We should not cut corners on strategic projects of national or intervoivodeship importance. On the other hand, I would look for savings and “cheaper design” where the goal is to meet basic transportation needs, and an example of this could be the Kolej+ program. Due to the same guidelines and requirements for large investments, a number of oversized projects have been developed that local governments simply do not have the money for. At the same time, in Switzerland and other European countries we see light rail buses running on a cheap track sufficient for their needs and not built to be used by heavy conventional railways.

The idea for a really “cheaper” design can also be greater use of prefabricated elements. Prefabrication is visible in every construction segment. As designers, we see this in both road and rail projects. It seems that, under pressure from the timely disbursement of EU funds, contracting authorities have noticed the great advantage of prefabricated elements over traditional solutions. Thanks to the ease of installation, prefabricated products can significantly shorten the investment process and make it independent to some extent from weather conditions, while maintaining the same or even better quality parameters. That is why I expect a further renaissance of prefabrication.

In your opinion, how big is the market for infrastructure prepared investments – are we focusing more on building or thinking about what to do in a few years?

It seems that our investment need as a country is still huge. Much has already been done in terms of roads and highways, and the map of Poland has become much denser in recent years. There is still a lot to do in the area of ​​bypasses and roads of a category lower than the highest. However, in the railways, the needs are still very high, especially when it comes to new railway lines and point infrastructure, such as recharging points or intermodal terminals. I therefore expect that the entire industry will have many years of work to do and that the demand for design and guidance services will not decrease.

On the other hand, the huge swings in infrastructure investment are a major pain for the entire industry, from design to execution. Every few years there are lows, which have a very strong impact on the industry. We are now experiencing such a depression, now that there are not too many tenders for design, supervision or implementation and the investments announced a few years ago are being completed. Contractors, but also subcontractors and suppliers have a great implementation potential and at the same time have to wait in the starting blocks until public clients first receive confirmation of financing sources and then prepare tenders.

As a result, the first proceedings after such a depression are settled with really low prices filed by companies already on the verge of bankruptcy and struggling to survive. Only after some time do prices normalize so that at the end of the programming period, when the granting entities want to allocate EU funds quickly, they increase and significantly exceed the budgets of the granting entities.

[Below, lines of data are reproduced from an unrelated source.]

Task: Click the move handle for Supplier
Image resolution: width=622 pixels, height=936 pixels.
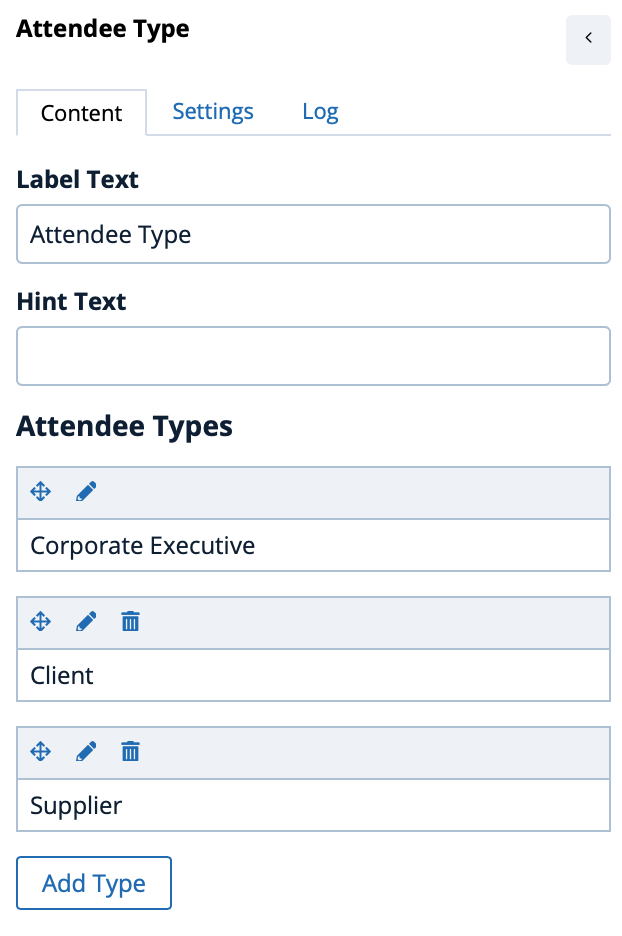Action: click(40, 751)
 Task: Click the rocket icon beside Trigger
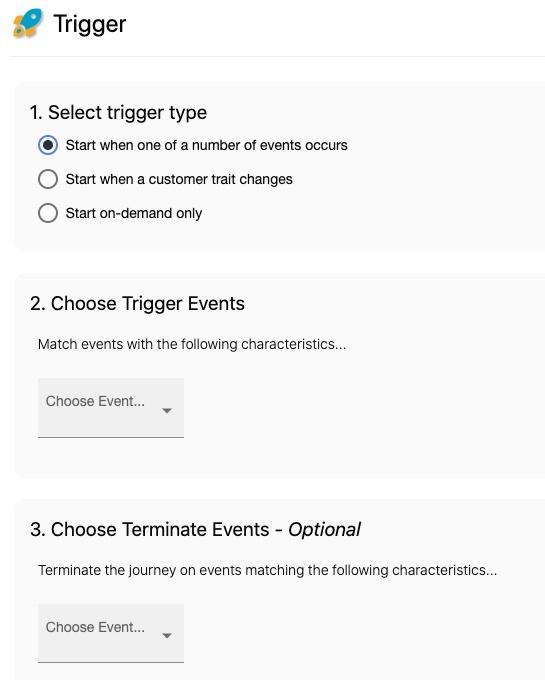[x=28, y=23]
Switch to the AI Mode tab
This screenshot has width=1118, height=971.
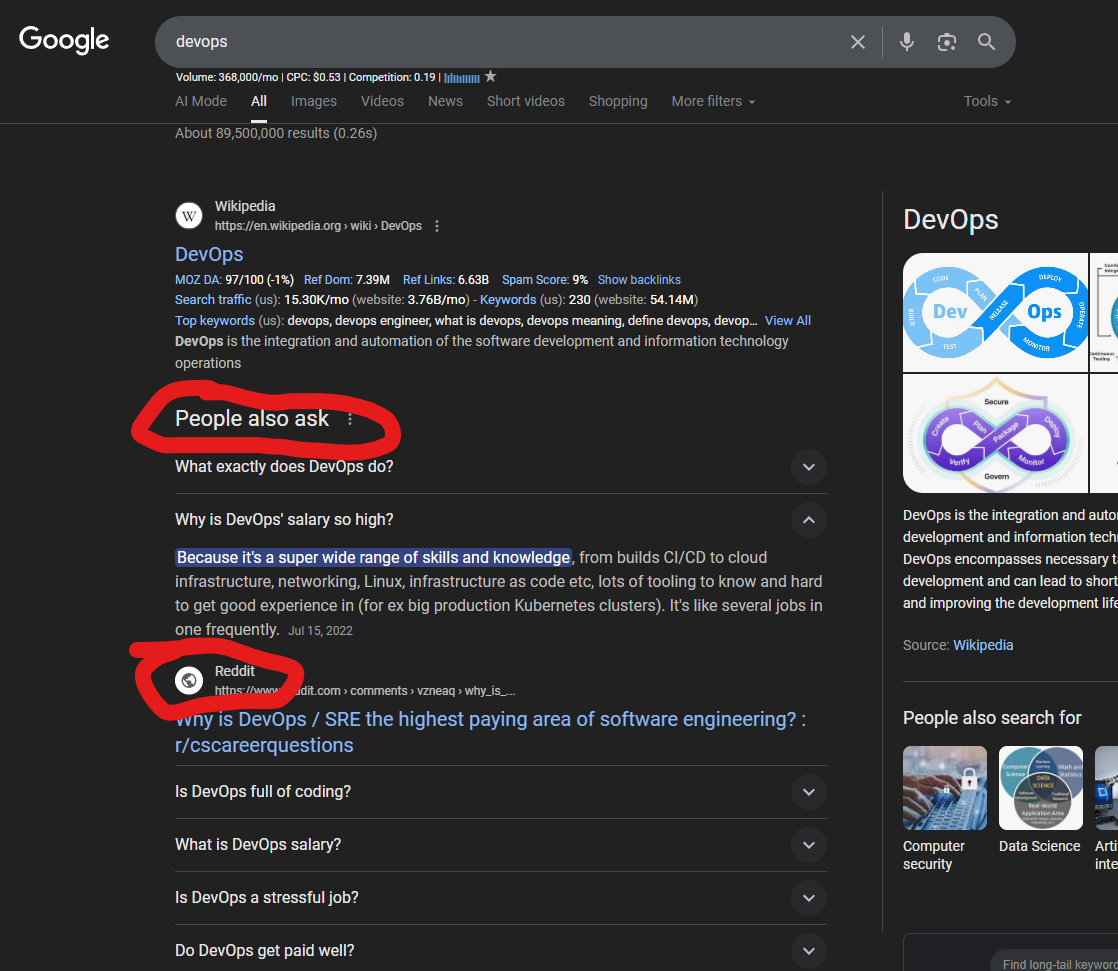tap(201, 101)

This promotes the disturbing and unfavorable phenomenon that only financially strong entities that can calculate and execute a pricing strategy can survive in the market. Others run the risk of underestimating the contract and having to leave the construction site. It is also not conducive to the development of smaller entities, including Polish entities, which could join the group of major players but are unable to compete with them because they do not have such large project portfolios or such stable financial situation, often guaranteed by foreign capital.

Therefore, it would be ideal for the largest contracting authorities to plan and implement consistently a number of investments of various sizes, planned for many years, and to present these plans for three years, broken down into quarters. So that the whole market can plan both development and investment, and feel relatively confident, which translates into the stability of staff employment.